TO DO: Would you print the full listing word for word?

################

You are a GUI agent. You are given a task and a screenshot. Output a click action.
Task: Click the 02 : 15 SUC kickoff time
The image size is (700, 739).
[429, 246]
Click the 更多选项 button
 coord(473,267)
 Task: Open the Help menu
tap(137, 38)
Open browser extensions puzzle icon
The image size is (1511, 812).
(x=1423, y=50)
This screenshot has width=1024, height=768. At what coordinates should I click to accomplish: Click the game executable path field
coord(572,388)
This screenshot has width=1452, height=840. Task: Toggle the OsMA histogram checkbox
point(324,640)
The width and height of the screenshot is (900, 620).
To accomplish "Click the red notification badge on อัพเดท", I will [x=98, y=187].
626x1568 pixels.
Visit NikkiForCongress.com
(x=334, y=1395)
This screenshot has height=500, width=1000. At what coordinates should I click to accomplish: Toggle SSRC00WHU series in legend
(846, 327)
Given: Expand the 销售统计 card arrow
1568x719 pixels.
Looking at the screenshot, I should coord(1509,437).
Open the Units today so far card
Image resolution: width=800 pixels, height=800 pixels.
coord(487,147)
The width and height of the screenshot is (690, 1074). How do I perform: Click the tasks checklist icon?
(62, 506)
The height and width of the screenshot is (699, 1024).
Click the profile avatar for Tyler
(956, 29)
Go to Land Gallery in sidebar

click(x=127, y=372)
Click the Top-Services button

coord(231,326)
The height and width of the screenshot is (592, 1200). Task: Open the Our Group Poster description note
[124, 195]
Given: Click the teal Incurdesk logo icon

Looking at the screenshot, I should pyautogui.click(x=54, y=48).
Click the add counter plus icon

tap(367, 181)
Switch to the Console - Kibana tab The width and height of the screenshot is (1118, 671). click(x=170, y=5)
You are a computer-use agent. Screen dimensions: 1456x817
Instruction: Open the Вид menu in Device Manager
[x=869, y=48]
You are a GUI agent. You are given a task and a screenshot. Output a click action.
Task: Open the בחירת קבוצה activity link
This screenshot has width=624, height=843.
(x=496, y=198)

################

RESPONSE BOX:
You are a GUI agent. You are given a task and a screenshot. Output a click action.
Task: Click the 02 : 15 SUC kickoff time
The image size is (700, 739).
[429, 246]
Click the 更多选项 button
 coord(473,267)
 Task: Open the Help menu
tap(137, 38)
Open browser extensions puzzle icon
The image size is (1511, 812).
(x=1423, y=50)
This screenshot has width=1024, height=768. At what coordinates should I click to accomplish: Click the game executable path field
coord(572,388)
This screenshot has width=1452, height=840. Task: Toggle the OsMA histogram checkbox
point(324,640)
The width and height of the screenshot is (900, 620).
To accomplish "Click the red notification badge on อัพเดท", I will [x=98, y=187].
626x1568 pixels.
Visit NikkiForCongress.com
(x=334, y=1395)
This screenshot has height=500, width=1000. At what coordinates should I click to accomplish: Toggle SSRC00WHU series in legend
(846, 327)
Given: Expand the 销售统计 card arrow
1568x719 pixels.
Looking at the screenshot, I should coord(1509,437).
Open the Units today so far card
Image resolution: width=800 pixels, height=800 pixels.
coord(487,147)
The width and height of the screenshot is (690, 1074). How do I perform: Click the tasks checklist icon?
(62, 506)
The height and width of the screenshot is (699, 1024).
Click the profile avatar for Tyler
(956, 29)
Go to Land Gallery in sidebar

click(x=127, y=372)
Click the Top-Services button

coord(231,326)
The height and width of the screenshot is (592, 1200). Task: Open the Our Group Poster description note
[124, 195]
Given: Click the teal Incurdesk logo icon

Looking at the screenshot, I should pyautogui.click(x=54, y=48).
Click the add counter plus icon

tap(367, 181)
Switch to the Console - Kibana tab The width and height of the screenshot is (1118, 671). click(x=170, y=5)
You are a computer-use agent. Screen dimensions: 1456x817
Instruction: Open the Вид menu in Device Manager
[x=869, y=48]
You are a GUI agent. You are given a task and a screenshot. Output a click action.
Task: Open the בחירת קבוצה activity link
This screenshot has width=624, height=843.
(x=496, y=198)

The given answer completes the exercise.